I've been watching and thoroughly enjoying When We Left Earth. I didn't know as much about Mercury and Gemini as I do about Apollo, and I know hardly anything about the subsequent missions. It's been wonderful to see the original footage and relive those Apollo moments.

There are a couple tidbits I did learn that have made me smile. First, I didn't know that the LM on Apollo 10 was sent to orbit the moon without enough fuel to power itself off the moon. The men in charge of the space program knew that if they sent astronauts that close to the moon with the means to land, they would certainly land! To prevent them from jumping ahead in the program, they didn't give them enough gas to leave. And the crew joked that they totally would've tried to land on the moon if they'd been able to.
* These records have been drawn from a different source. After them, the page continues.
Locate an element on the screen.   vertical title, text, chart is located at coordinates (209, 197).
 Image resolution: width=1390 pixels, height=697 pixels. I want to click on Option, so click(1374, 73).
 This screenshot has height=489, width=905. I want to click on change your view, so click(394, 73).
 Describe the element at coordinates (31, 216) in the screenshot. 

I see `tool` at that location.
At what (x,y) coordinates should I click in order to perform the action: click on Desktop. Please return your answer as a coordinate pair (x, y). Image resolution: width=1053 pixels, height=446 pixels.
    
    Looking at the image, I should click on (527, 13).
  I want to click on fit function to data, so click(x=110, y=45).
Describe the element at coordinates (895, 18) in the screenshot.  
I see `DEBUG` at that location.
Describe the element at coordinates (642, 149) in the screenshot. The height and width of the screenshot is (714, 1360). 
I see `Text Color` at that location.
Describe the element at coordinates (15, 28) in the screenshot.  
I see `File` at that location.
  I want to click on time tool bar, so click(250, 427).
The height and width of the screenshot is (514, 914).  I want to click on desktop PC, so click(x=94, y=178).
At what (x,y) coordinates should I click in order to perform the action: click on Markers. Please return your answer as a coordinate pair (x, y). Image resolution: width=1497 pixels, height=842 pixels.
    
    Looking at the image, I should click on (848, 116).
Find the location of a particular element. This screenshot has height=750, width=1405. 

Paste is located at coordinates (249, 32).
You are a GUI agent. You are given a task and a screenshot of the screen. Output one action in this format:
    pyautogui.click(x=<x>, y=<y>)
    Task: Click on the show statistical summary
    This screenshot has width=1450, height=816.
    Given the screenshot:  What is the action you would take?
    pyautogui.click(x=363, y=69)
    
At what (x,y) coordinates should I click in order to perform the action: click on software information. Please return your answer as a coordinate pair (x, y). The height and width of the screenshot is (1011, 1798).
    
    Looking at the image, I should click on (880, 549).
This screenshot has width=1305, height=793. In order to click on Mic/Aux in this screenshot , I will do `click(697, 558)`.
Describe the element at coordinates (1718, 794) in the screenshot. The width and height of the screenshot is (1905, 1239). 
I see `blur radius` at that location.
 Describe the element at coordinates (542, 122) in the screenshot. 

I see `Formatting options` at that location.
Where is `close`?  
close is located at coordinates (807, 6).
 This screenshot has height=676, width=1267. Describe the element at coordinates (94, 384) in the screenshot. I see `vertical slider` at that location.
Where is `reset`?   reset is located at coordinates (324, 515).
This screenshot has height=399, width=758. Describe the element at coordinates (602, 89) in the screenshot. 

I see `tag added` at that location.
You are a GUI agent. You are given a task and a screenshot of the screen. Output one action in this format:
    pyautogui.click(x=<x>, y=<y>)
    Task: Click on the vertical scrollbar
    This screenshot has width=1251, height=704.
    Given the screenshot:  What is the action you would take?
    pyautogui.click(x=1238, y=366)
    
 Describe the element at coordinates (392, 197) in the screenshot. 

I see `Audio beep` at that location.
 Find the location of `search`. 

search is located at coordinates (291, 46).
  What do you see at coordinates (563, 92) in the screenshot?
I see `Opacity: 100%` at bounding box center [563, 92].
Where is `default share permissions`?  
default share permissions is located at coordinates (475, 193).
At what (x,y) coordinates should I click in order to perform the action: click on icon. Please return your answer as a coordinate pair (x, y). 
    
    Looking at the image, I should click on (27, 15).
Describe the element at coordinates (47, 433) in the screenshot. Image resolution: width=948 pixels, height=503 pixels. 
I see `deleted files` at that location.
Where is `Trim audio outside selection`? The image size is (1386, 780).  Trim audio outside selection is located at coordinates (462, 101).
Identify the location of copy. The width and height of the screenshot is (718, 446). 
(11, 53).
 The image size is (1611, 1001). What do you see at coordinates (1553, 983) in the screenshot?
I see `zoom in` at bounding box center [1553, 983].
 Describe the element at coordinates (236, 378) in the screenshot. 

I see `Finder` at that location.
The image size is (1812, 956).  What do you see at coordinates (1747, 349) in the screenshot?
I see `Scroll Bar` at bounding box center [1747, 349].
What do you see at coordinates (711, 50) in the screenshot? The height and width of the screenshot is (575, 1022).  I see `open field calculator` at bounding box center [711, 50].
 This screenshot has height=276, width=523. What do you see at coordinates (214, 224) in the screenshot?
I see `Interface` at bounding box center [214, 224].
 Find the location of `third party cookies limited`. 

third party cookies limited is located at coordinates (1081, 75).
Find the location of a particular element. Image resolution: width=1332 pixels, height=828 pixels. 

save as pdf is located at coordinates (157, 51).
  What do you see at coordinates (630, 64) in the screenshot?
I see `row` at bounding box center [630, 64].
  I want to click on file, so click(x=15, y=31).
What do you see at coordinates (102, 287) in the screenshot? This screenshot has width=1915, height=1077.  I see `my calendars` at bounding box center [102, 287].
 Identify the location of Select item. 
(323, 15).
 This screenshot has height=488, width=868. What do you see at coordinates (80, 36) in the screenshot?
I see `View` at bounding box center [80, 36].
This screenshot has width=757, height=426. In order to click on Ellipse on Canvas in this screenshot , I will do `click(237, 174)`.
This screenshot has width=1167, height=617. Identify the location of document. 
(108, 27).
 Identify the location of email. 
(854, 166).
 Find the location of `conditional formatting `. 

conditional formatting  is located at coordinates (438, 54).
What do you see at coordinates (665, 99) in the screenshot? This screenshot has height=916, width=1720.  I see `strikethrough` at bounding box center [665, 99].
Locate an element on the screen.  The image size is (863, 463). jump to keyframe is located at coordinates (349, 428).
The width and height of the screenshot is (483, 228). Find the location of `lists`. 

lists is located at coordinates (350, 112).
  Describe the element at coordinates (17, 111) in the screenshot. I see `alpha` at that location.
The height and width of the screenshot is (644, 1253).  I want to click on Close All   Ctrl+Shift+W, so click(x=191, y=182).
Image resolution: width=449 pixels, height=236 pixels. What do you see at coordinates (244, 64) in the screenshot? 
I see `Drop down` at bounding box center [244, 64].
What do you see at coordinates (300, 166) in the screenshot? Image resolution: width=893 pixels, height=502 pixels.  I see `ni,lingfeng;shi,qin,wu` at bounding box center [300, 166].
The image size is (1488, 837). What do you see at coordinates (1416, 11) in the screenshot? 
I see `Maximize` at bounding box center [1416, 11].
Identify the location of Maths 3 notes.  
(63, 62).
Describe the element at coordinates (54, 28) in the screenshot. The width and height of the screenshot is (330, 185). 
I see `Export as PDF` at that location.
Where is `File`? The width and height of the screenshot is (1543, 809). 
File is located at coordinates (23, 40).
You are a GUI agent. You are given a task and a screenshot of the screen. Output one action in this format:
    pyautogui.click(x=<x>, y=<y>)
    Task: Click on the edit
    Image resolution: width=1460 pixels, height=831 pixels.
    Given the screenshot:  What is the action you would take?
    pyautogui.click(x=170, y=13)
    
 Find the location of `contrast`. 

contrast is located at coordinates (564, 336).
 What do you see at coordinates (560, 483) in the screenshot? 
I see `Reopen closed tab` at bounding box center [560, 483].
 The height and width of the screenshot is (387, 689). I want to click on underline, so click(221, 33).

Second, Neil Armstrong left the LM a full 15 minutes before Buzz Aldrin did. You think that was the longest 15 minutes of anyone's life? Heh. Can you imagine sitting on the moon, waiting your turn?

I always am fascinated by the what-ifs of the space program. What if Ed White's first EVA had failed and he floated away from his Gemini shuttle? What if Apollo 8 failed to break the orbit of the moon and the crew was left to circle the moon for eternity? What if the LM of Apollo 11 crashed and Armstrong and Aldrin had to slowly die on the moon? Would there be a rescue mission to retrieve their bodies? So many what-ifs, and such a marriage of good furtune plus hard work to make it all a success.

I am looking forward to watching the final installment of the show to learn about the more recent missions.